Passion 2012's large bounty was built on $2.6 million in donations from students and another $500,000 from a private donor. It will fund a variety of anti-human trafficking projects, Giglio said, including recovery programs for former sex slaves, border stations to halt human traffic in Nepal and a prevention program which will teach an estimated 48,000 Ukrainians about ending their region's underground slave trade.
Such generous giving for a good cause, Giglio said, is evidence that college students can help change the world around them. The evangelical leader urged listeners to make praising God their top priority. By living out loud for the Lord, he said, they'd find their way forward in life with God's grace and blessings.
"Jesus has come on the scene and he has stretched out his hand to the funeral procession to awaken you to the reality that God can do anything and everything," Giglio said. "The day that happens is when you declare the power and mystery of the Gospel. That's why you're alive."
Such a mission, Giglio contended, isn't without hurdles marring the way. A particularly brutal barrier, he said, is the "brokenness" of adversity and hardship. Giglio cited the story of 20-year-old NASCAR racer Trevor Bayne, who won the Daytona 500 race last year, only to miss the rest of his season after contracting Lyme disease. Bayne's faith in God never wavered, Giglio said, and as such, the racer's remained strong no matter his misfortunes.
"Brokenness is the bow from which God launches the arrows of healing," said Giglio, who next introduced Bayne to an applauding audience. "If your past is brokenness, sorrow, disappointment or a mess, God says that's awesome. God's will for your life is right where you are right now."

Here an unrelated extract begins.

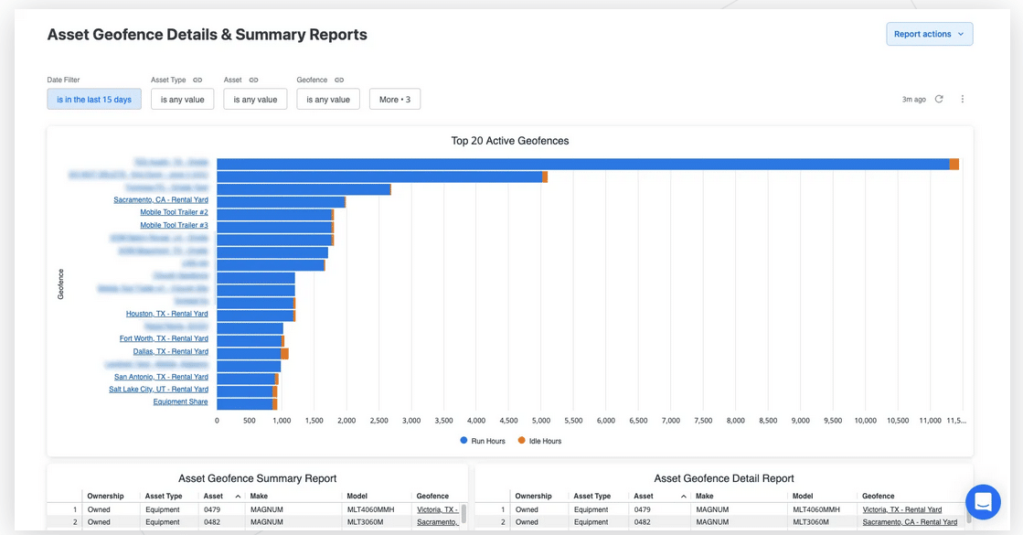Click the Summary Report vertical scrollbar
This screenshot has width=1023, height=535.
(x=464, y=514)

Another attack on faith, Giglio concluded, is fear. He admitted to audience members that he initially worried about getting the Georgia Dome again for next year's conference, only to find the property is letting Passion return in 2013. Next year's conference will have full seating, meaning it could seat nearly 71,000 attendees. Sending off students to spread the conference's message, he told them to go and boldly declare the truth of Christ in all experiences they encountered.
"Out of brokenness, fearlessness," Giglio said. "The only thing I'm afraid of is living an insignificant life. When God shows up, everybody knows that God is in the house and everyone experiences an awakening from the dead."